Tirée d'une série de commentaires menaçants à l'encontre de Latuff,  Revista Fórum a sélectionné un témoignage du dessinateur dans lequel celui-ci affirme que la fameuse phrase était une “provocation” :

Esse tema é tabu. Não podemos tratar da violência policial no Brasil. Vivemos em um Estado policial, e nesse Estado você não pode ser crítico, senão é ameaçado.

Ce thème-là est tabou. On ne peut pas traiter de la violence policière au Brésil. Nous vivons dans un Etat policier, et dans cet Etat on ne peut pas être critique, sinon on est menacé.

A arte engajada de Latuff denunciando os crimes da Polícia Militar/ROTA. Cartum de Carlos Latuff, uso livre

L'art engagé de Latuff dénonçant les crimes de la Políce Militaire/ROTA. “Pour services rendus” Dessein de Carlos Latuff, utilisation libre

Sur sa page Facebook, le 6 août, il dit ne pas se sentir intimidé et il réaffirme :

Quem conhece meu trabalho sobre a violência policial, sabe bem o que penso sobre a atuação das polícias no Brasil e lá fora. Sou coerente com o que acredito.

Qui connait mon travail sur la violence policière sait bien ce que je pense des agissements des polices, au Brésil comme à l'étranger. Je suis cohérent avec ce en quoi je crois.

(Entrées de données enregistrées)
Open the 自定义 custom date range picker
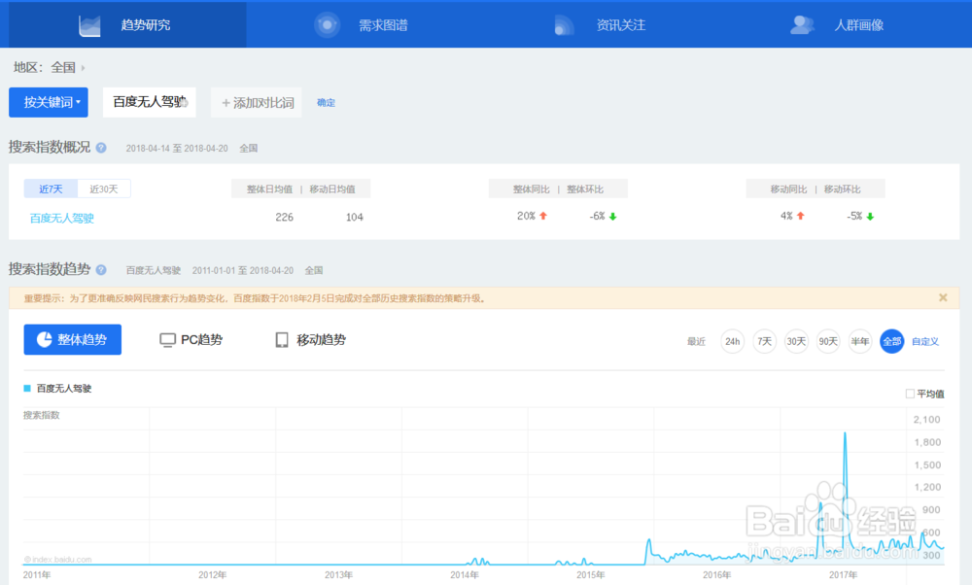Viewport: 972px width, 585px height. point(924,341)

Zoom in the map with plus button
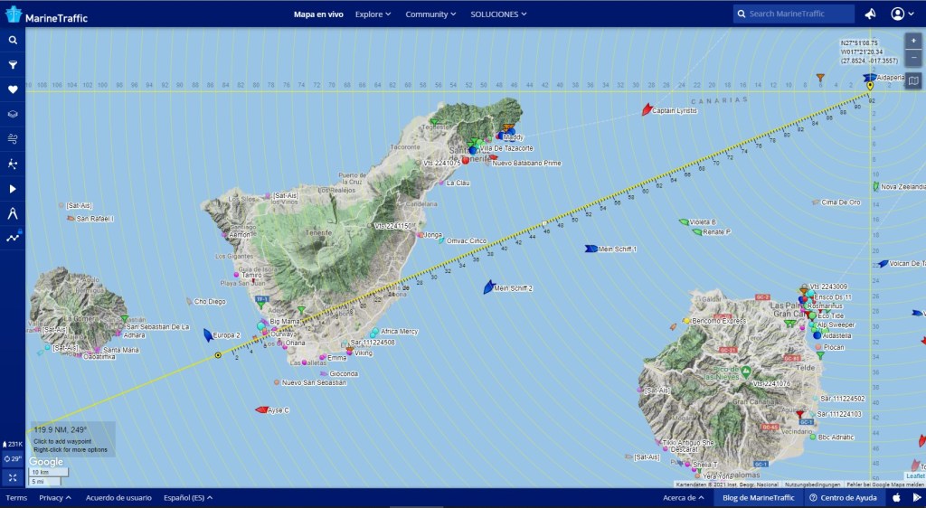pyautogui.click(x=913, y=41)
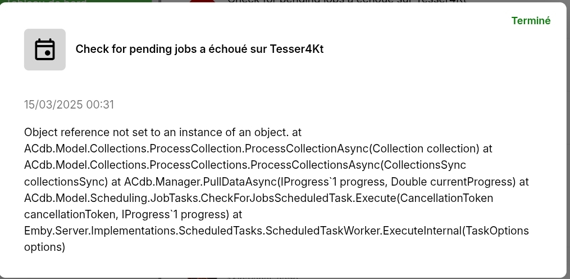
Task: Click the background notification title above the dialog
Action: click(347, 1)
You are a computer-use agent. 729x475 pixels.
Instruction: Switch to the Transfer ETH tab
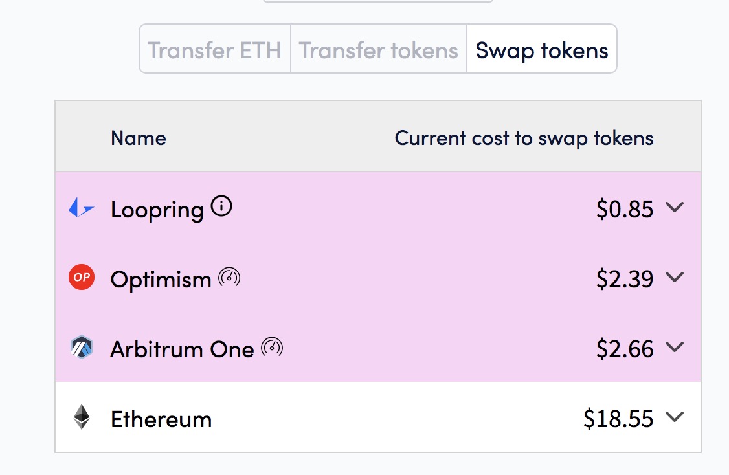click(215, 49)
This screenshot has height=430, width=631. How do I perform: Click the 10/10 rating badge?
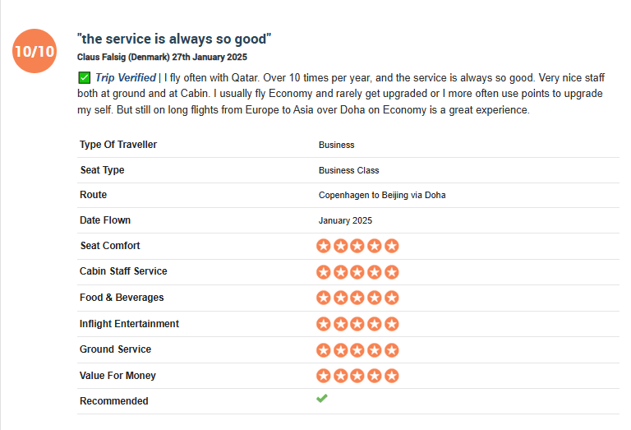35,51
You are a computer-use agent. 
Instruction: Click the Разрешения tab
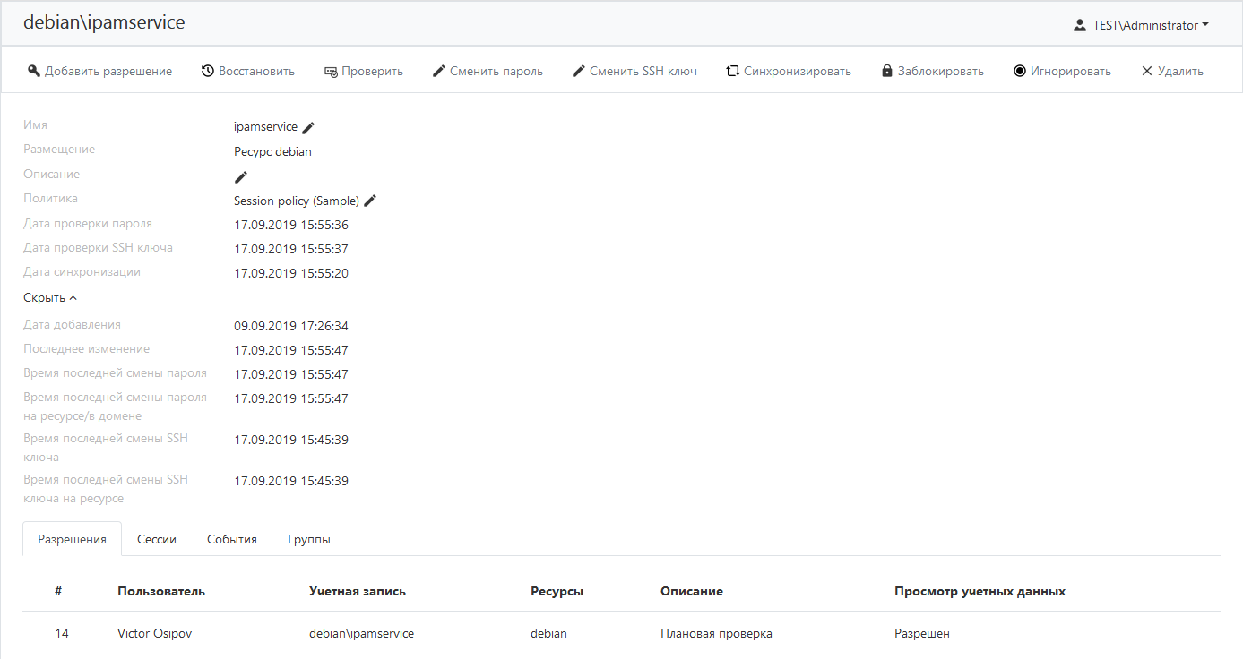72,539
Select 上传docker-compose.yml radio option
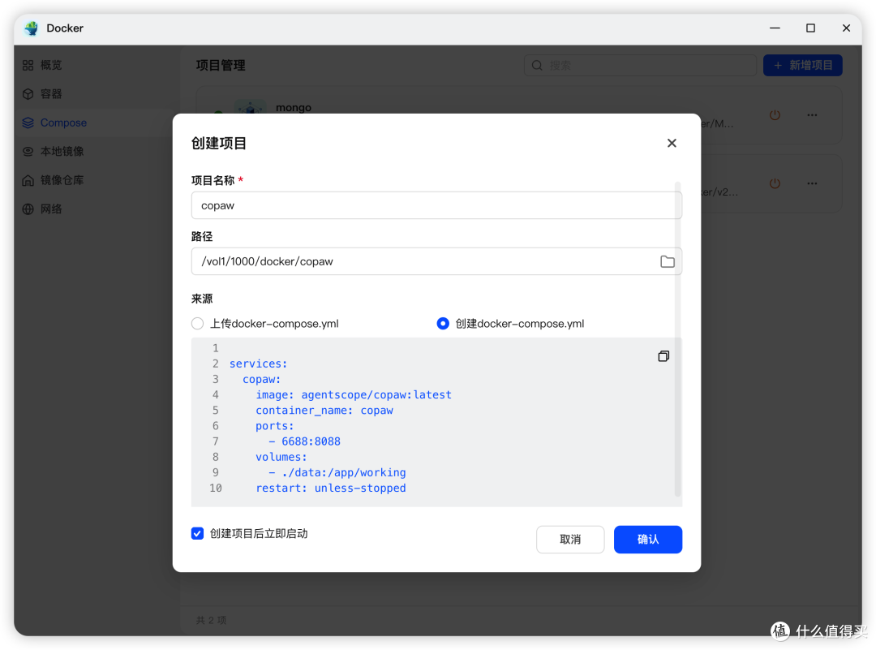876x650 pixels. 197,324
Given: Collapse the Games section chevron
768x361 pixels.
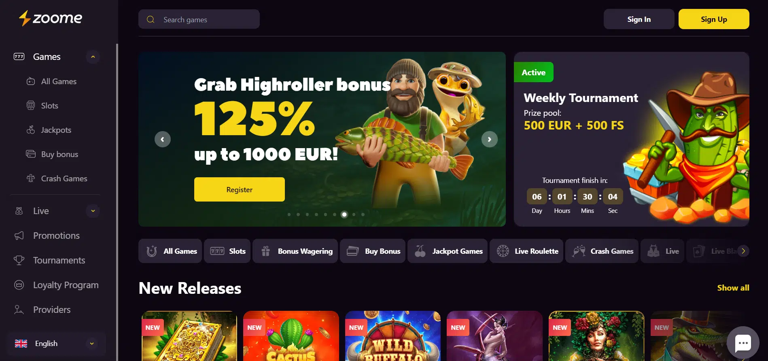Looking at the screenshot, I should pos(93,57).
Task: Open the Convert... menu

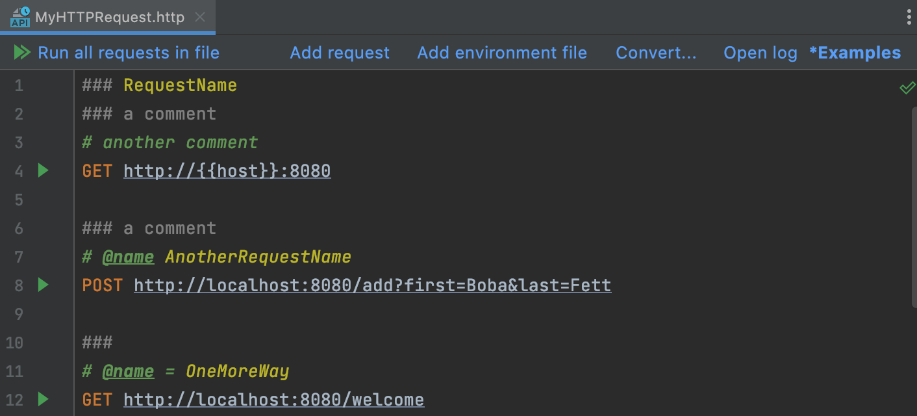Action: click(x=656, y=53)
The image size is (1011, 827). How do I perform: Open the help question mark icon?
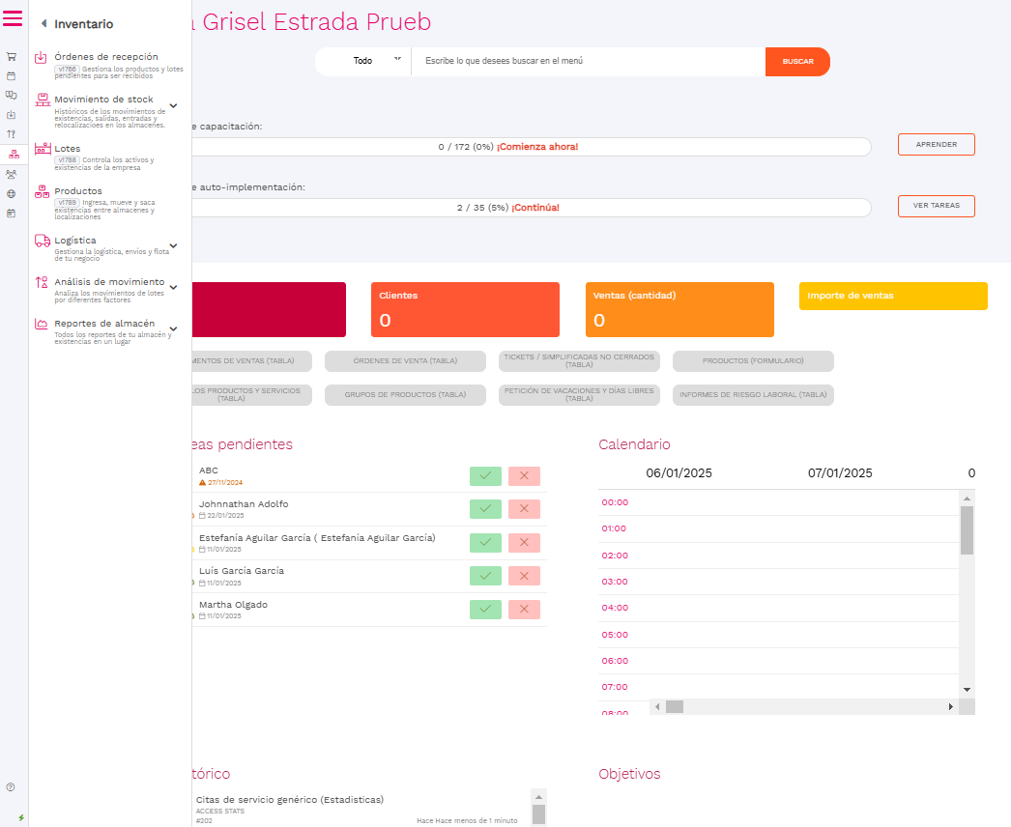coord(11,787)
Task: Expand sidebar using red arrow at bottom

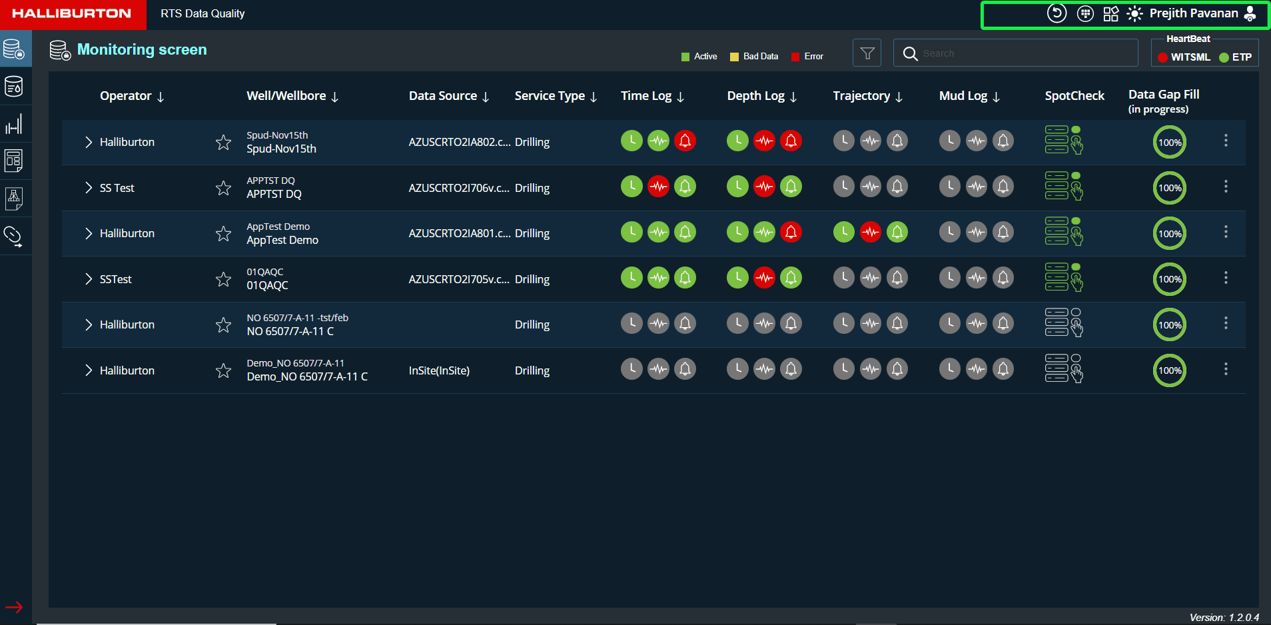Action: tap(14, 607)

Travail demandé:
#1 Recopiez le passage du texte sur Latuff, de "Ce thème-là est" à "on est menacé.", en remplaçant "violence policière" par "brutalité policière".
#2 Réécrivez sous forme de liste le paragraphe du texte sur Latuff qui commence par « Ce thème-là est tabou », en conservant ses faits principaux.

Réponses attendues:
#1
Ce thème-là est tabou. On ne peut pas traiter de la brutalité policière au Brésil. Nous vivons dans un Etat policier, et dans cet Etat on ne peut pas être critique, sinon on est menacé.

#2
- La violence policière au Brésil est un thème tabou dont on ne peut pas traiter.
- Le Brésil est un État policier.
- Dans cet État, celui qui se montre critique est menacé.